The event consists of a circuit around the outskirts of the town by palanquins, each symbolically armed to the teeth, with thousands of local inhabitants and visitors clustered around them as they slowly wind their way through the streets. When the line of palanquins comes up to the residential gate of a business, the lead one sets up a large or small “gun deck” (also called a “gun wall”) on the street and then lights the fuse. The “gun deck” consists of thousands of rockets that ignite all at the same time, creating a deafening, bee-like sound that fills the air as sparks fly in all directions. People believe the “baptism of fireworks” gets rid of calamity and troubles, sweeps away noxious influences and brings increasing good fortune in the new year. Due to the random nature of rockets and the proximity, people often get injured though they’re wearing fireproof jackets and helmets.

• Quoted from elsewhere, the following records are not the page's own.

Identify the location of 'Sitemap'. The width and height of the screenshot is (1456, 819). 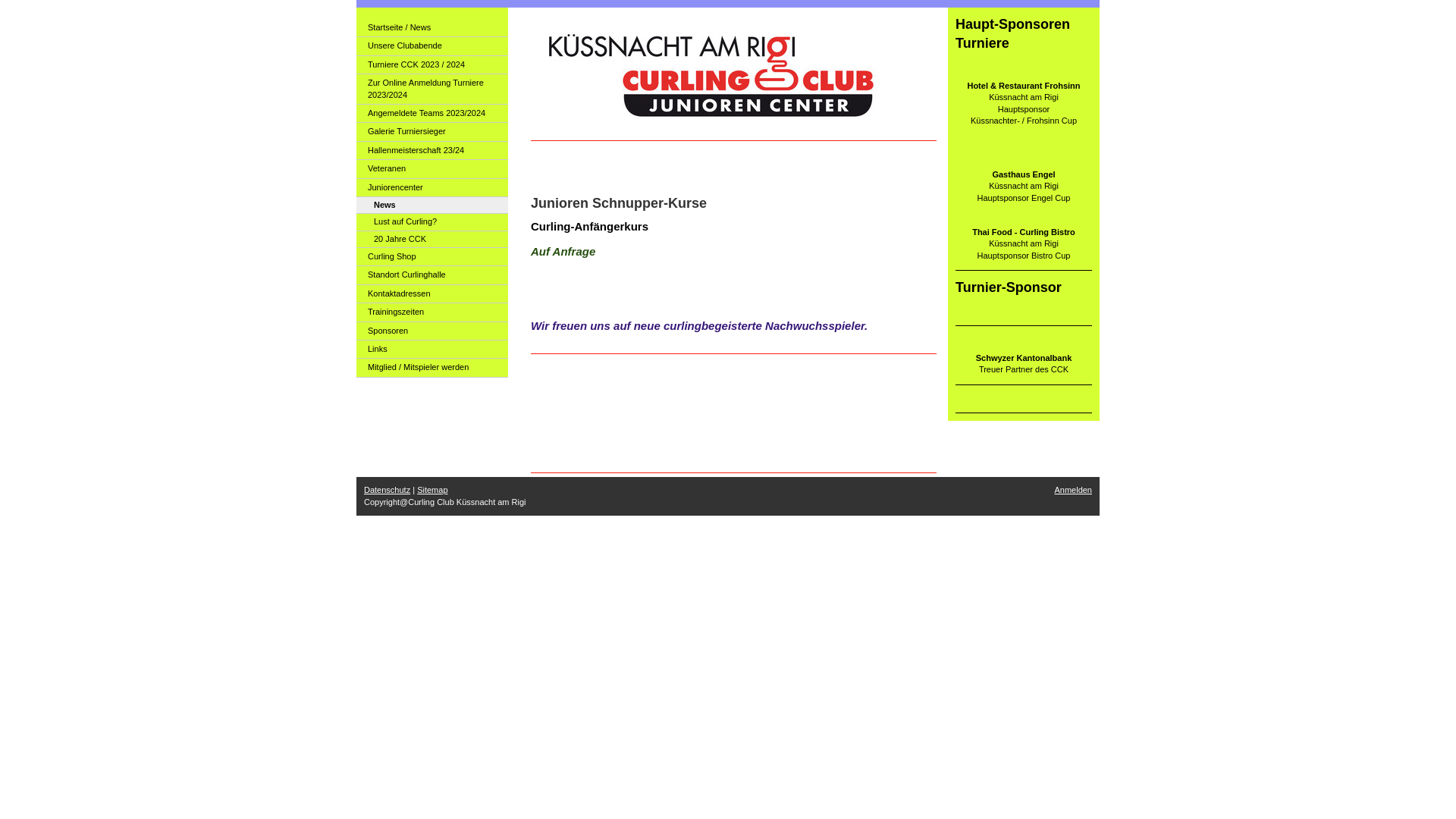
(431, 489).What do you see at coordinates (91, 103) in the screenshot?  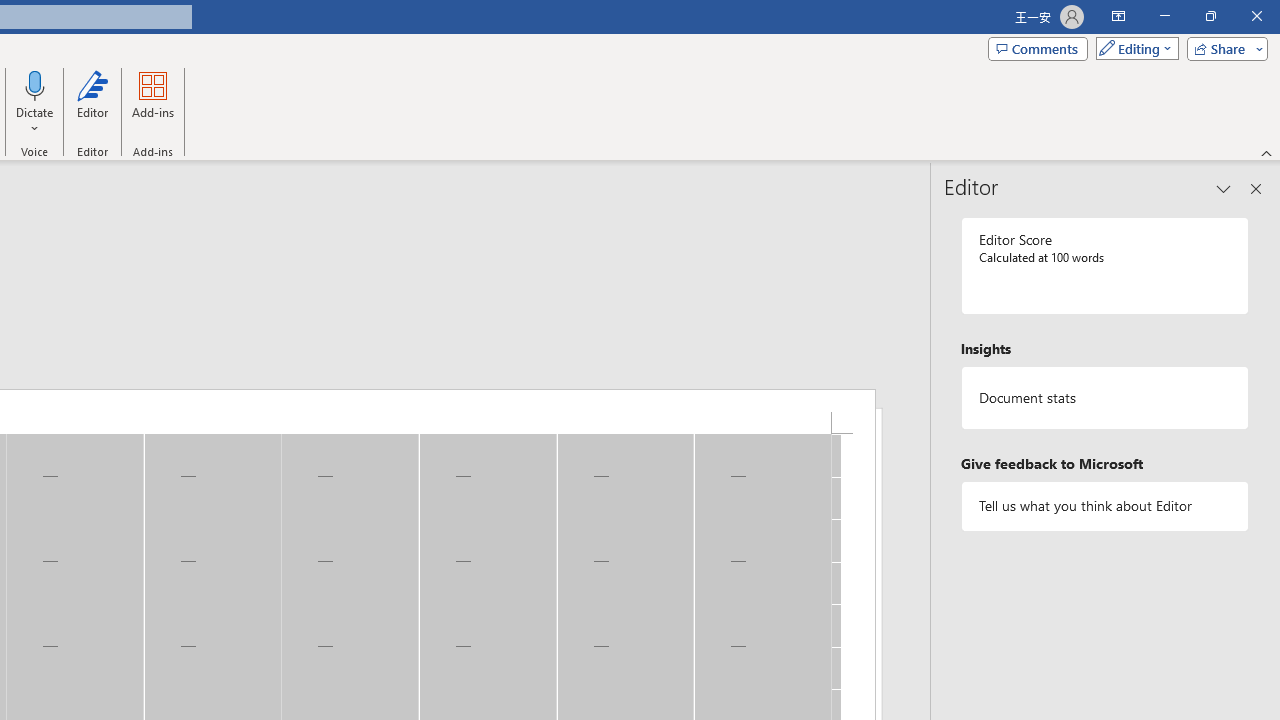 I see `'Editor'` at bounding box center [91, 103].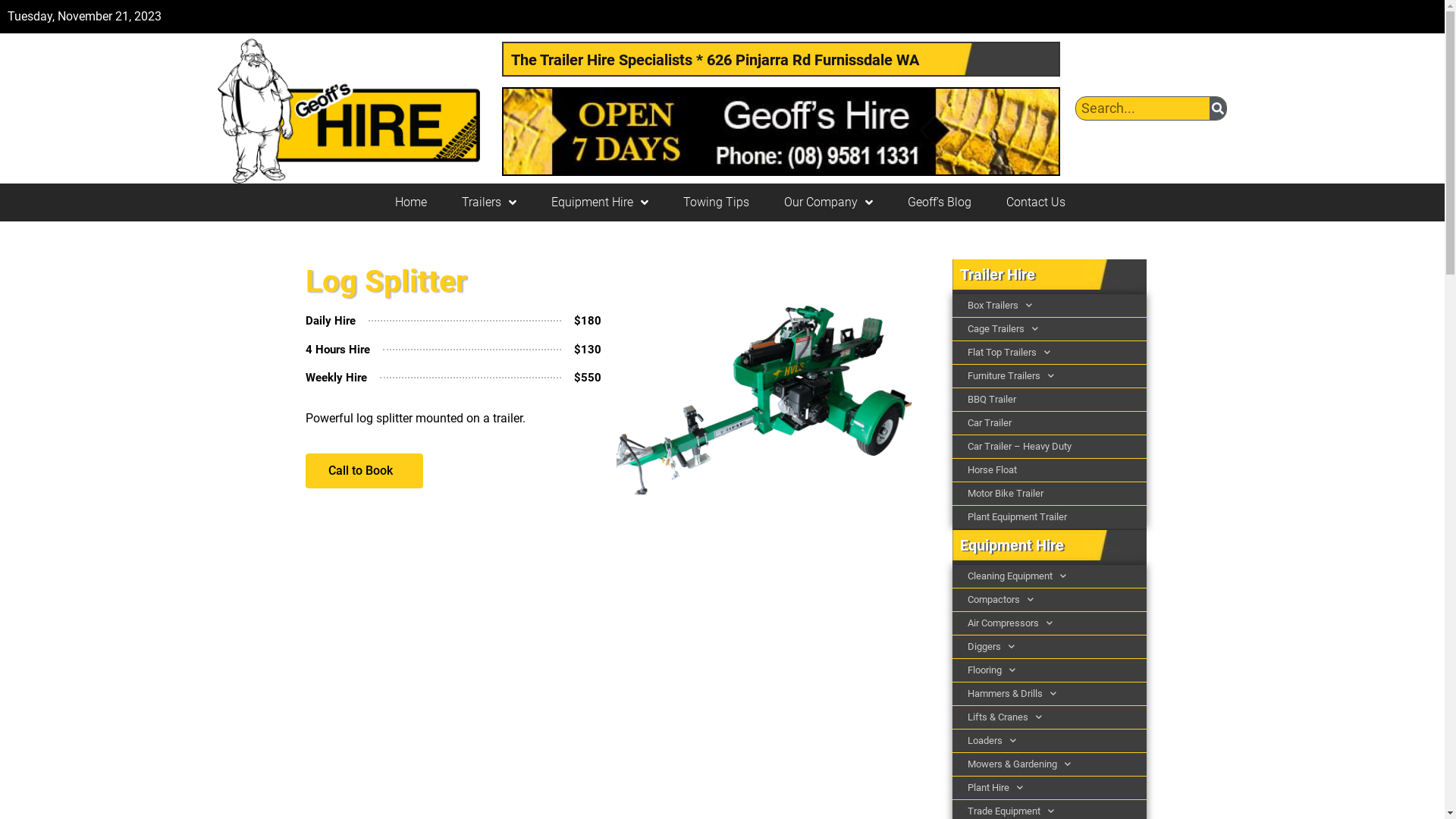  Describe the element at coordinates (1048, 598) in the screenshot. I see `'Compactors'` at that location.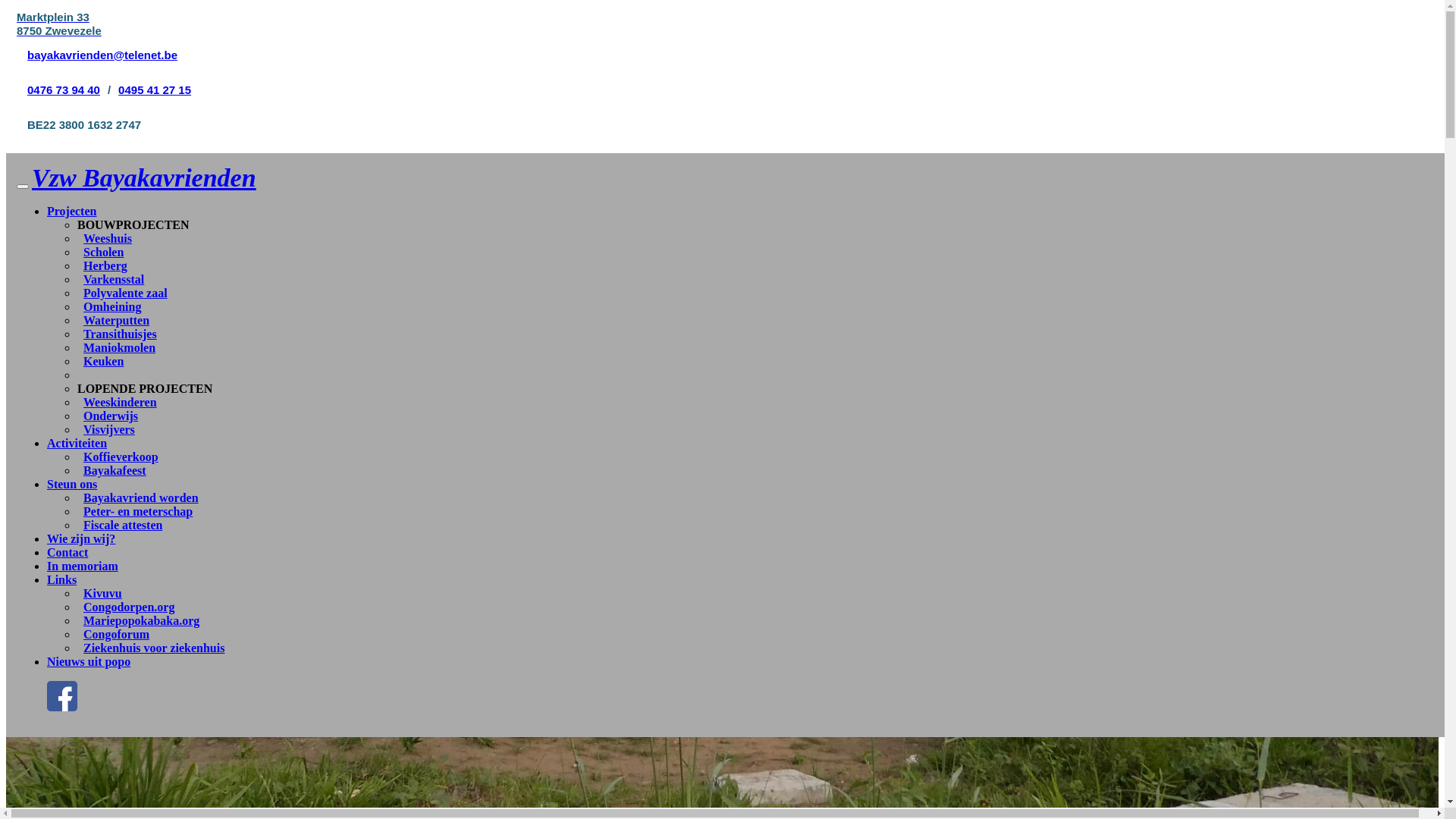 Image resolution: width=1456 pixels, height=819 pixels. I want to click on 'Wie zijn wij?', so click(47, 538).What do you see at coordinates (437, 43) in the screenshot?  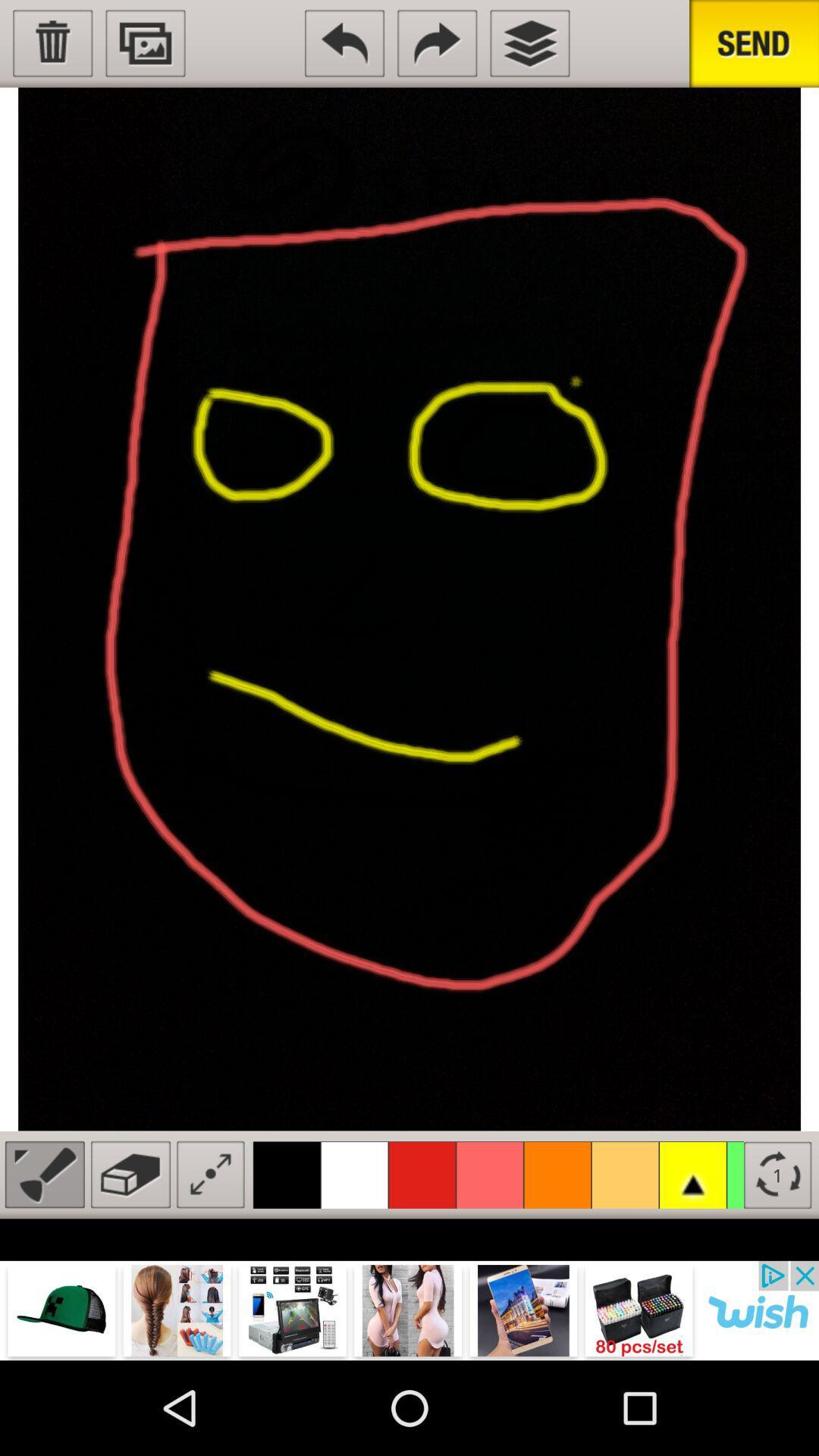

Cooper’s Hill Cheese-Rolling and Wake, England

Who knew cheese could be dangerous? Trust the English to do something as ridiculous as this. From the top of the hill a 9 lb round of Double Gloucester cheese is rolled, and competitors start racing down the hill after it. The first person over the finish line at the bottom of the hill wins the cheese. In theory, competitors are aiming to catch the cheese; however, it has around a one-second head start and can reach speeds up to 70 mph (112 km/h), enough to knock over and injure a spectator. In the 2013 competition, a foam replica replaced the actual cheese for reasons of safety. The winner was given the prize after the competition. Every year there are multiple injuries of varying intensities, with the obvious risk of Jack falling down and breaking his crown, though there haven’t been any fatalities yet.